TASK DESCRIPTION »
Reproduce word for word the passage of the Bertrand Burgalat biography that starts at "French musician, composer" and ends after "10 years old.".

DOCUMENT SEGMENT »
BEGIN

Bertrand Burgalat 

Born:  July 1963

French musician, composer and producer.

Background 
Bertrand Burgalat was born in the Corsican town of Bastia in 1963. His father, a high-ranking civil servant, was the sub-prefect of the island at the time, but as often happens in this profession, the Burgalat family moved several times in the course of Burgalat senior's career, so young Bertrand grew up in several different towns in France. Obsessed with Classical Music from an early age, Burgalat apparently became fascinated with the possibilities of pop music after seeing Pink Floyd in concert when he was 10 years old.

He is married to fashion designer Vanessa Seward.

Work 
Burgalat is well known for his cool, breezy 1960s-style pop sound, something he has lent to his production work with Air, April March, A.S Dragon, Cinnamon, Dalcan, Jad Wio, Mick Harvey, Louis Philippe and the French writer Michel Houellebecq. His musical influences include the "yé-yé" sound of French pop made famous by France Gall, Françoise Hardy and Brigitte Fontaine, as well as the singers Jacques Dutronc and Serge Gainsbourg, as well as the 'folk-music of the Ruhr' created by Kraftwerk.  Reputed to possess one of the most acute ears in the business, 'BB' (a nickname he shares with Brigitte Bardot) also draws inspiration from 20th century French classical composers such as Maurice Ravel, Francis Poulenc and Olivier Messiaen, and was greatly influenced by the writings of cult French journalist-cum-pop visionary Yves Adrien.

At the age of 25, he produced the Laibach's album Let It Be, which is an entire cover of The Beatles' album of the same name.

In 1995, Burgalat remixed and rearranged the Renegade Soundwave song "Positive Mindscape" (as "Positive BB") for release on the "Positive Dub Mixes" CD single. In 2001,  he mixed a completely new version of  Depeche Mode "Easy Tiger" instrumental song from the album Exciter, the B-side of the single "Dream On".

END

RECORDED DATA »
BEGIN

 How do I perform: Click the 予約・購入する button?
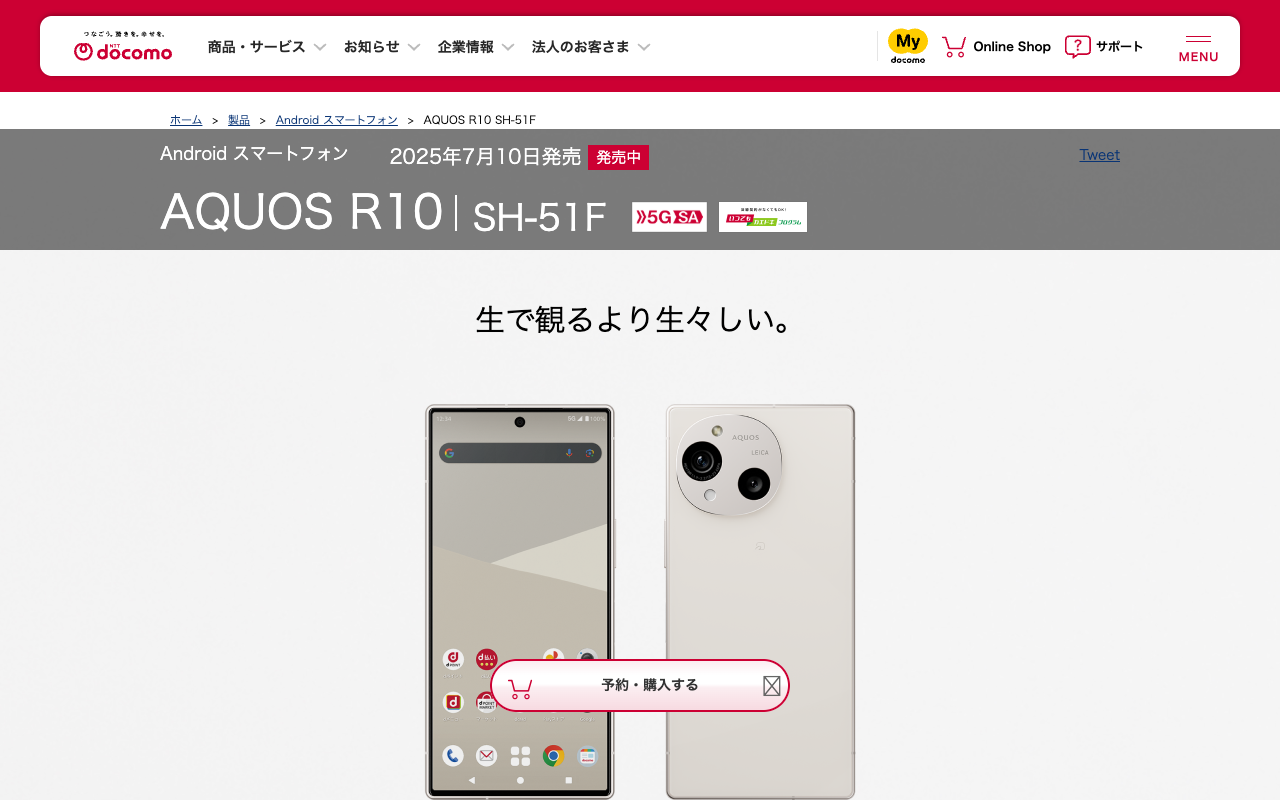click(x=640, y=685)
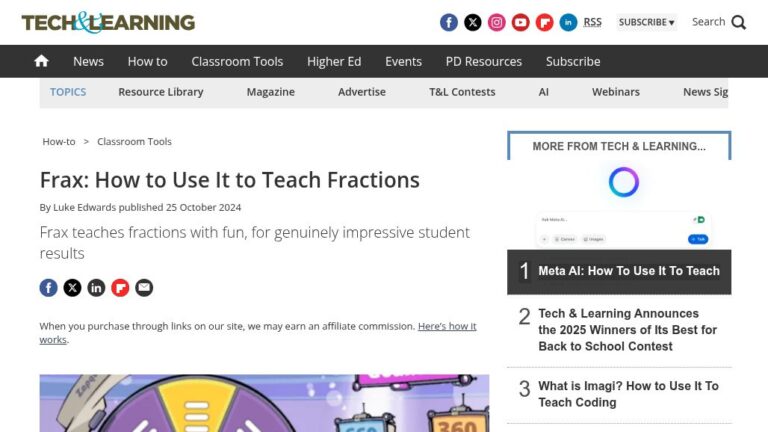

END

RESULT BELOW »
French musician, composer and producer.

Background 
Bertrand Burgalat was born in the Corsican town of Bastia in 1963. His father, a high-ranking civil servant, was the sub-prefect of the island at the time, but as often happens in this profession, the Burgalat family moved several times in the course of Burgalat senior's career, so young Bertrand grew up in several different towns in France. Obsessed with Classical Music from an early age, Burgalat apparently became fascinated with the possibilities of pop music after seeing Pink Floyd in concert when he was 10 years old.